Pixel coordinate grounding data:
*** Block opens ***

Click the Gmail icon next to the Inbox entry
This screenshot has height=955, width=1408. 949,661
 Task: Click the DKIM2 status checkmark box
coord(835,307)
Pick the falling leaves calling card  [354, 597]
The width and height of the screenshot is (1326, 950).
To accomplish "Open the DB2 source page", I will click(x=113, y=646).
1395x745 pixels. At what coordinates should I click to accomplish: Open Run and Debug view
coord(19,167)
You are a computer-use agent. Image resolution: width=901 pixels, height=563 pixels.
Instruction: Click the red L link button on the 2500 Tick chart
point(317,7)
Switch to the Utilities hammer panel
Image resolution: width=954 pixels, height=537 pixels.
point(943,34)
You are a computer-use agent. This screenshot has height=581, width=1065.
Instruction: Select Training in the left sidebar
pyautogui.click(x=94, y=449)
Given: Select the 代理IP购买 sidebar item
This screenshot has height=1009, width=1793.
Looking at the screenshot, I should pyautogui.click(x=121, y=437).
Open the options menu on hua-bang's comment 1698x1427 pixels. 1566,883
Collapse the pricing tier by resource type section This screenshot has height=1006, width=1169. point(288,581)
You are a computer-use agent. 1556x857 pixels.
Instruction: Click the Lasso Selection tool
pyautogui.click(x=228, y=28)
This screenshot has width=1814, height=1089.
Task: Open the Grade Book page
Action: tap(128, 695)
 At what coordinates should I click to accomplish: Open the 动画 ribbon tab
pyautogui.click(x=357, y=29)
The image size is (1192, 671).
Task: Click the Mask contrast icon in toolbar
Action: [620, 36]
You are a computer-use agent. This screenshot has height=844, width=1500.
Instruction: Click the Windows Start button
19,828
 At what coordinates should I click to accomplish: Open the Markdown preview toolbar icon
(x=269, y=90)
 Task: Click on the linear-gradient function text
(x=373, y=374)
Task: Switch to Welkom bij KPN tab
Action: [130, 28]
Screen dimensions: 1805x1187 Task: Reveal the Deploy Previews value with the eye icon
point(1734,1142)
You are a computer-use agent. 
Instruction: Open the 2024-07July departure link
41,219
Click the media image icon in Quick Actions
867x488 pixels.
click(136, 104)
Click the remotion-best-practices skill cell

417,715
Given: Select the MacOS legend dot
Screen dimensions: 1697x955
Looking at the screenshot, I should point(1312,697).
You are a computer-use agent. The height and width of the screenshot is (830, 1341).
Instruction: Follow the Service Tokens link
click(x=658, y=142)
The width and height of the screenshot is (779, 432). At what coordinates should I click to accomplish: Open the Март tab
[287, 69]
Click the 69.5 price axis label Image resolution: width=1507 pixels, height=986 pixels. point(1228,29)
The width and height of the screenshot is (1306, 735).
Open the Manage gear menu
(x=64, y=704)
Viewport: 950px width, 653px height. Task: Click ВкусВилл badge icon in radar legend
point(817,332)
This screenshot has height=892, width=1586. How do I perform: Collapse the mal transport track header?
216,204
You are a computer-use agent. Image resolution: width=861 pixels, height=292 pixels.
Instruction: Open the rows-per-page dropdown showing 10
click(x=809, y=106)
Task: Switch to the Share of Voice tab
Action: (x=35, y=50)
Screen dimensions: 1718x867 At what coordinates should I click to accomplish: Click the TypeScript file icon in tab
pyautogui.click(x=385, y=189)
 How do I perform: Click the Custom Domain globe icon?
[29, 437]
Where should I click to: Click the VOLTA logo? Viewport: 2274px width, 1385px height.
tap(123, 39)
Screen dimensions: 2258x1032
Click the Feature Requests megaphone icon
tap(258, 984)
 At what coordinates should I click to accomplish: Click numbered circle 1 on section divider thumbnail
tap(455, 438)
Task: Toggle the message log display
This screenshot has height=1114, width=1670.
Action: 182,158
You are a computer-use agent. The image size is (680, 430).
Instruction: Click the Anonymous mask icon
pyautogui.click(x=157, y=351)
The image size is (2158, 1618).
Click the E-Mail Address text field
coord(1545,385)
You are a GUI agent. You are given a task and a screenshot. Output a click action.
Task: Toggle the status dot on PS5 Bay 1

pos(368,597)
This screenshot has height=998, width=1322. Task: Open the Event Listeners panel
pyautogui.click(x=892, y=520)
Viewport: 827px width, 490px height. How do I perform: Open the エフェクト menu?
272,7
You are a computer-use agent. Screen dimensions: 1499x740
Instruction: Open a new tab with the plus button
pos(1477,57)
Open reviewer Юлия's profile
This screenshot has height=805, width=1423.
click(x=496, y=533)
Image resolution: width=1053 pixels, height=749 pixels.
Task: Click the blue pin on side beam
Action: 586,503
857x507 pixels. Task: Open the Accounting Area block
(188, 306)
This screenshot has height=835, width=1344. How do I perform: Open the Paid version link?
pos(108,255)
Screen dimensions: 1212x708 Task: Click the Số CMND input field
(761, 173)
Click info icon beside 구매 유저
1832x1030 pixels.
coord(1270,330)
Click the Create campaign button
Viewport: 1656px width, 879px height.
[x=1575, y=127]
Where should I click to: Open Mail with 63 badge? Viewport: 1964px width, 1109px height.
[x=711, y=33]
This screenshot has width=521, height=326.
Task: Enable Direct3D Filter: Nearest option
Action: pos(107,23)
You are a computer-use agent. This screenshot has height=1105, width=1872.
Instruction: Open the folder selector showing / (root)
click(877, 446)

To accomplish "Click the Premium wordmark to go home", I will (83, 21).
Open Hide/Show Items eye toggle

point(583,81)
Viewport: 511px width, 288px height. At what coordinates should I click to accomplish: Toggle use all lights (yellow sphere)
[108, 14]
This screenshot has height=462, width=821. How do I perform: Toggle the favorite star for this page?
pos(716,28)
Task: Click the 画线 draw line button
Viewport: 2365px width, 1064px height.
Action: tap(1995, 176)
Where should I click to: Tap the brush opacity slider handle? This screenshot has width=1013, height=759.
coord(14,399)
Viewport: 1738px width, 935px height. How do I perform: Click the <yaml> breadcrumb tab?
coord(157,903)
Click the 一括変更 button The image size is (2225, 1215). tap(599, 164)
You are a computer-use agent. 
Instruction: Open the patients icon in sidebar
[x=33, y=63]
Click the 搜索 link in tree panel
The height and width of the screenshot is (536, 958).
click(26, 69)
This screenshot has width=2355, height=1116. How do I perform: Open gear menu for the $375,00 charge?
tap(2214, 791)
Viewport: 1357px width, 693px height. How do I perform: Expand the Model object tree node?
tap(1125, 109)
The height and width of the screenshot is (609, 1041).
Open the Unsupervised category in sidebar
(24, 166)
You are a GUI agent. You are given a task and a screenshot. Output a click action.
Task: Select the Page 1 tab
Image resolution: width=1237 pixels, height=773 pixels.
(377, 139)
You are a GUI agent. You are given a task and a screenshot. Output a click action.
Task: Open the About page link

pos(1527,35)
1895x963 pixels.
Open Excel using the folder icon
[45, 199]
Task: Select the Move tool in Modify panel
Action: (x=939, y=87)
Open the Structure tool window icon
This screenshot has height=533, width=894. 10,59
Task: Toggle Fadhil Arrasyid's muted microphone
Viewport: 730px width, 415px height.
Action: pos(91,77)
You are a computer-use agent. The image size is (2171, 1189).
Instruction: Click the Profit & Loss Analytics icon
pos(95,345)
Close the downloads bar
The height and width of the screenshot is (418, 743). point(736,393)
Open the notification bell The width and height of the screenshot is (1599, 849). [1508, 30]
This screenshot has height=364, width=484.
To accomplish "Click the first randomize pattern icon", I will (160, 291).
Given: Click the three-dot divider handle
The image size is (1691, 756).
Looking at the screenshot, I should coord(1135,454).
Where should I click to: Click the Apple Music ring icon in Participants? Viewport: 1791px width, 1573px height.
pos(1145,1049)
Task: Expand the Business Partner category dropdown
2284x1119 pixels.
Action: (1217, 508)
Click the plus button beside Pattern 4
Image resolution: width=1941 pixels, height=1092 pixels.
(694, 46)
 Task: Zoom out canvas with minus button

*** Block closes ***

The records above must be set down again exactly as written.

■ Exercise solution
Click the Gmail icon next to the Inbox entry
This screenshot has height=955, width=1408. 949,661
 Task: Click the DKIM2 status checkmark box
coord(835,307)
Pick the falling leaves calling card  [354, 597]
The width and height of the screenshot is (1326, 950).
To accomplish "Open the DB2 source page", I will click(x=113, y=646).
1395x745 pixels. At what coordinates should I click to accomplish: Open Run and Debug view
coord(19,167)
You are a computer-use agent. Image resolution: width=901 pixels, height=563 pixels.
Instruction: Click the red L link button on the 2500 Tick chart
point(317,7)
Switch to the Utilities hammer panel
Image resolution: width=954 pixels, height=537 pixels.
point(943,34)
You are a computer-use agent. This screenshot has height=581, width=1065.
Instruction: Select Training in the left sidebar
pyautogui.click(x=94, y=449)
Given: Select the 代理IP购买 sidebar item
This screenshot has height=1009, width=1793.
Looking at the screenshot, I should pyautogui.click(x=121, y=437).
Open the options menu on hua-bang's comment 1698x1427 pixels. 1566,883
Collapse the pricing tier by resource type section This screenshot has height=1006, width=1169. point(288,581)
You are a computer-use agent. 1556x857 pixels.
Instruction: Click the Lasso Selection tool
pyautogui.click(x=228, y=28)
This screenshot has width=1814, height=1089.
Task: Open the Grade Book page
Action: tap(128, 695)
 At what coordinates should I click to accomplish: Open the 动画 ribbon tab
pyautogui.click(x=357, y=29)
The image size is (1192, 671).
Task: Click the Mask contrast icon in toolbar
Action: [620, 36]
You are a computer-use agent. This screenshot has height=844, width=1500.
Instruction: Click the Windows Start button
19,828
 At what coordinates should I click to accomplish: Open the Markdown preview toolbar icon
(x=269, y=90)
 Task: Click on the linear-gradient function text
(x=373, y=374)
Task: Switch to Welkom bij KPN tab
Action: [130, 28]
Screen dimensions: 1805x1187 Task: Reveal the Deploy Previews value with the eye icon
point(1734,1142)
You are a computer-use agent. 
Instruction: Open the 2024-07July departure link
41,219
Click the media image icon in Quick Actions
867x488 pixels.
click(136, 104)
Click the remotion-best-practices skill cell

417,715
Given: Select the MacOS legend dot
Screen dimensions: 1697x955
Looking at the screenshot, I should point(1312,697).
You are a computer-use agent. The height and width of the screenshot is (830, 1341).
Instruction: Follow the Service Tokens link
click(x=658, y=142)
The width and height of the screenshot is (779, 432). At what coordinates should I click to accomplish: Open the Март tab
[287, 69]
Click the 69.5 price axis label Image resolution: width=1507 pixels, height=986 pixels. point(1228,29)
The width and height of the screenshot is (1306, 735).
Open the Manage gear menu
(x=64, y=704)
Viewport: 950px width, 653px height. Task: Click ВкусВилл badge icon in radar legend
point(817,332)
This screenshot has height=892, width=1586. How do I perform: Collapse the mal transport track header?
216,204
You are a computer-use agent. Image resolution: width=861 pixels, height=292 pixels.
Instruction: Open the rows-per-page dropdown showing 10
click(x=809, y=106)
Task: Switch to the Share of Voice tab
Action: (x=35, y=50)
Screen dimensions: 1718x867 At what coordinates should I click to accomplish: Click the TypeScript file icon in tab
pyautogui.click(x=385, y=189)
 How do I perform: Click the Custom Domain globe icon?
[29, 437]
Where should I click to: Click the VOLTA logo? Viewport: 2274px width, 1385px height.
tap(123, 39)
Screen dimensions: 2258x1032
Click the Feature Requests megaphone icon
tap(258, 984)
 At what coordinates should I click to accomplish: Click numbered circle 1 on section divider thumbnail
tap(455, 438)
Task: Toggle the message log display
This screenshot has height=1114, width=1670.
Action: 182,158
You are a computer-use agent. The image size is (680, 430).
Instruction: Click the Anonymous mask icon
pyautogui.click(x=157, y=351)
The image size is (2158, 1618).
Click the E-Mail Address text field
coord(1545,385)
You are a GUI agent. You are given a task and a screenshot. Output a click action.
Task: Toggle the status dot on PS5 Bay 1

pos(368,597)
This screenshot has height=998, width=1322. Task: Open the Event Listeners panel
pyautogui.click(x=892, y=520)
Viewport: 827px width, 490px height. How do I perform: Open the エフェクト menu?
272,7
You are a computer-use agent. Screen dimensions: 1499x740
Instruction: Open a new tab with the plus button
pos(1477,57)
Open reviewer Юлия's profile
This screenshot has height=805, width=1423.
click(x=496, y=533)
Image resolution: width=1053 pixels, height=749 pixels.
Task: Click the blue pin on side beam
Action: 586,503
857x507 pixels. Task: Open the Accounting Area block
(188, 306)
This screenshot has height=835, width=1344. How do I perform: Open the Paid version link?
pos(108,255)
Screen dimensions: 1212x708 Task: Click the Số CMND input field
(761, 173)
Click info icon beside 구매 유저
1832x1030 pixels.
coord(1270,330)
Click the Create campaign button
Viewport: 1656px width, 879px height.
[x=1575, y=127]
Where should I click to: Open Mail with 63 badge? Viewport: 1964px width, 1109px height.
[x=711, y=33]
This screenshot has width=521, height=326.
Task: Enable Direct3D Filter: Nearest option
Action: pos(107,23)
You are a computer-use agent. This screenshot has height=1105, width=1872.
Instruction: Open the folder selector showing / (root)
click(877, 446)

To accomplish "Click the Premium wordmark to go home", I will (83, 21).
Open Hide/Show Items eye toggle

point(583,81)
Viewport: 511px width, 288px height. At what coordinates should I click to accomplish: Toggle use all lights (yellow sphere)
[108, 14]
This screenshot has height=462, width=821. How do I perform: Toggle the favorite star for this page?
pos(716,28)
Task: Click the 画线 draw line button
Viewport: 2365px width, 1064px height.
Action: tap(1995, 176)
Where should I click to: Tap the brush opacity slider handle? This screenshot has width=1013, height=759.
coord(14,399)
Viewport: 1738px width, 935px height. How do I perform: Click the <yaml> breadcrumb tab?
coord(157,903)
Click the 一括変更 button The image size is (2225, 1215). tap(599, 164)
You are a computer-use agent. 
Instruction: Open the patients icon in sidebar
[x=33, y=63]
Click the 搜索 link in tree panel
The height and width of the screenshot is (536, 958).
click(26, 69)
This screenshot has width=2355, height=1116. How do I perform: Open gear menu for the $375,00 charge?
tap(2214, 791)
Viewport: 1357px width, 693px height. How do I perform: Expand the Model object tree node?
tap(1125, 109)
The height and width of the screenshot is (609, 1041).
Open the Unsupervised category in sidebar
(24, 166)
You are a GUI agent. You are given a task and a screenshot. Output a click action.
Task: Select the Page 1 tab
Image resolution: width=1237 pixels, height=773 pixels.
(377, 139)
You are a GUI agent. You are given a task and a screenshot. Output a click action.
Task: Open the About page link

pos(1527,35)
1895x963 pixels.
Open Excel using the folder icon
[45, 199]
Task: Select the Move tool in Modify panel
Action: (x=939, y=87)
Open the Structure tool window icon
This screenshot has height=533, width=894. 10,59
Task: Toggle Fadhil Arrasyid's muted microphone
Viewport: 730px width, 415px height.
Action: pos(91,77)
You are a computer-use agent. The image size is (2171, 1189).
Instruction: Click the Profit & Loss Analytics icon
pos(95,345)
Close the downloads bar
The height and width of the screenshot is (418, 743). point(736,393)
Open the notification bell The width and height of the screenshot is (1599, 849). [1508, 30]
This screenshot has height=364, width=484.
To accomplish "Click the first randomize pattern icon", I will (160, 291).
Given: Click the three-dot divider handle
The image size is (1691, 756).
Looking at the screenshot, I should coord(1135,454).
Where should I click to: Click the Apple Music ring icon in Participants? Viewport: 1791px width, 1573px height.
pos(1145,1049)
Task: Expand the Business Partner category dropdown
2284x1119 pixels.
Action: (1217, 508)
Click the plus button beside Pattern 4
Image resolution: width=1941 pixels, height=1092 pixels.
(694, 46)
 Task: Zoom out canvas with minus button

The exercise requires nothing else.